▶ _Your goal_
The expected output is an exact copy of each line from the line with "You are a computer-use" through the end of the data below, with no pictures in it.

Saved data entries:
################
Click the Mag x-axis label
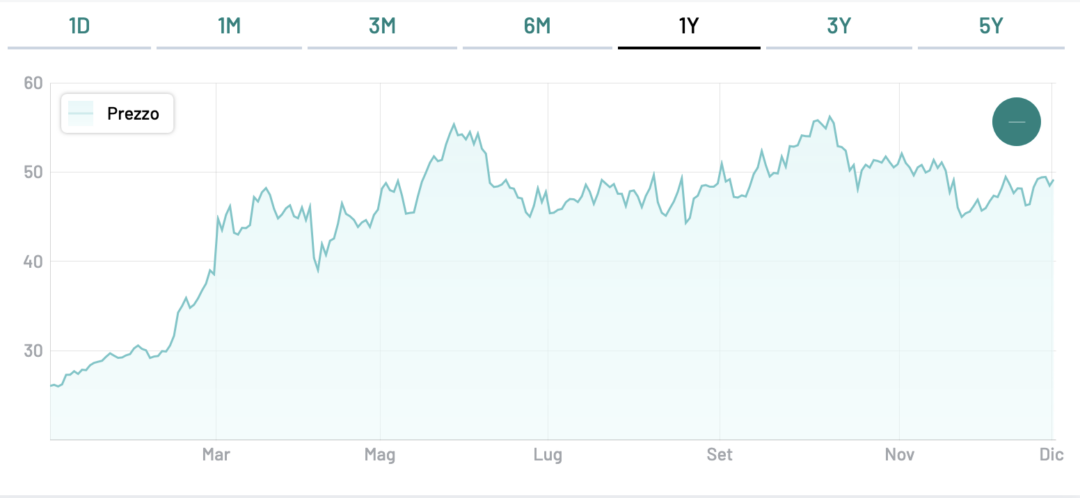This screenshot has height=498, width=1080. coord(380,455)
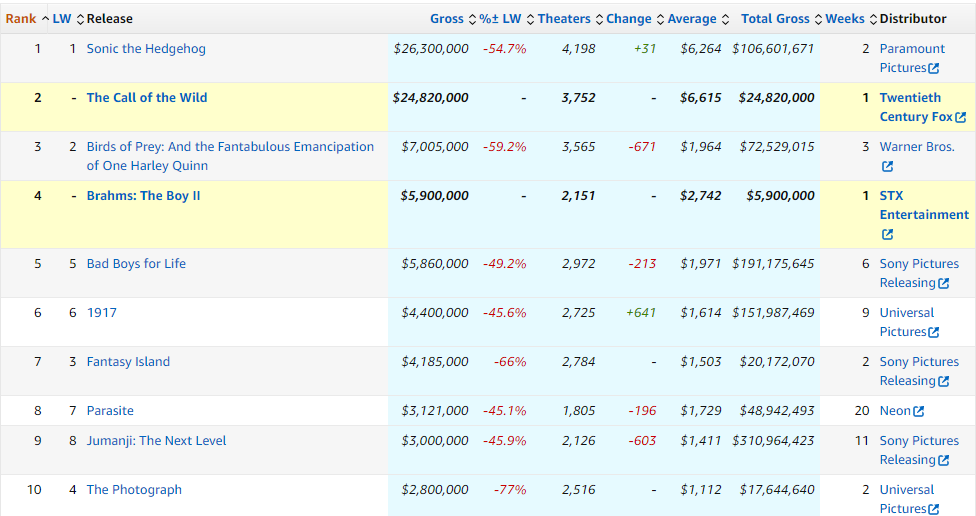Open external link icon beside Neon
Viewport: 976px width, 516px height.
click(x=919, y=411)
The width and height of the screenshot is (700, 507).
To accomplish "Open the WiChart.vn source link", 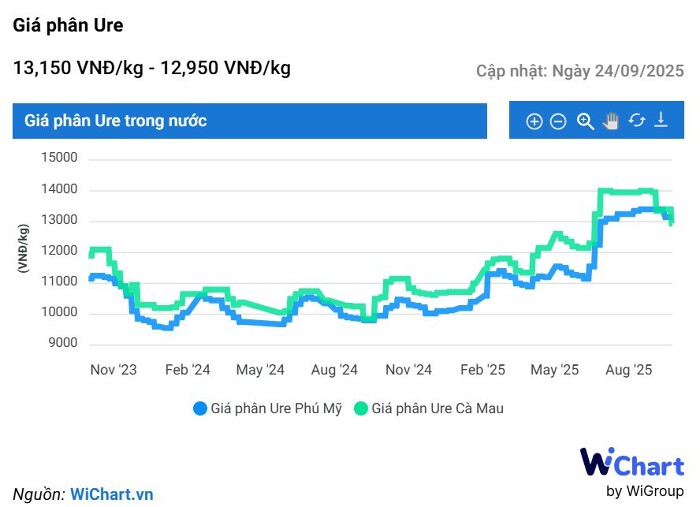I will point(112,494).
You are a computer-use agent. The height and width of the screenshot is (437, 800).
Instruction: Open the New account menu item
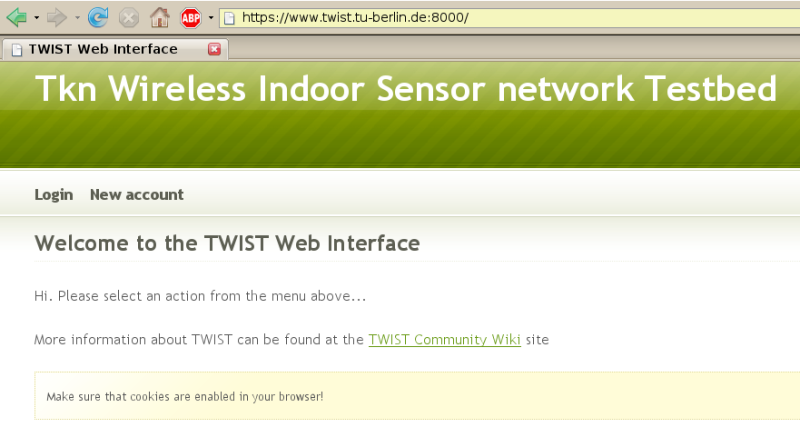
################
▶ _Exercise answer_
You are a computer-use agent. The height and width of the screenshot is (437, 800).
Instruction: Open the New account menu item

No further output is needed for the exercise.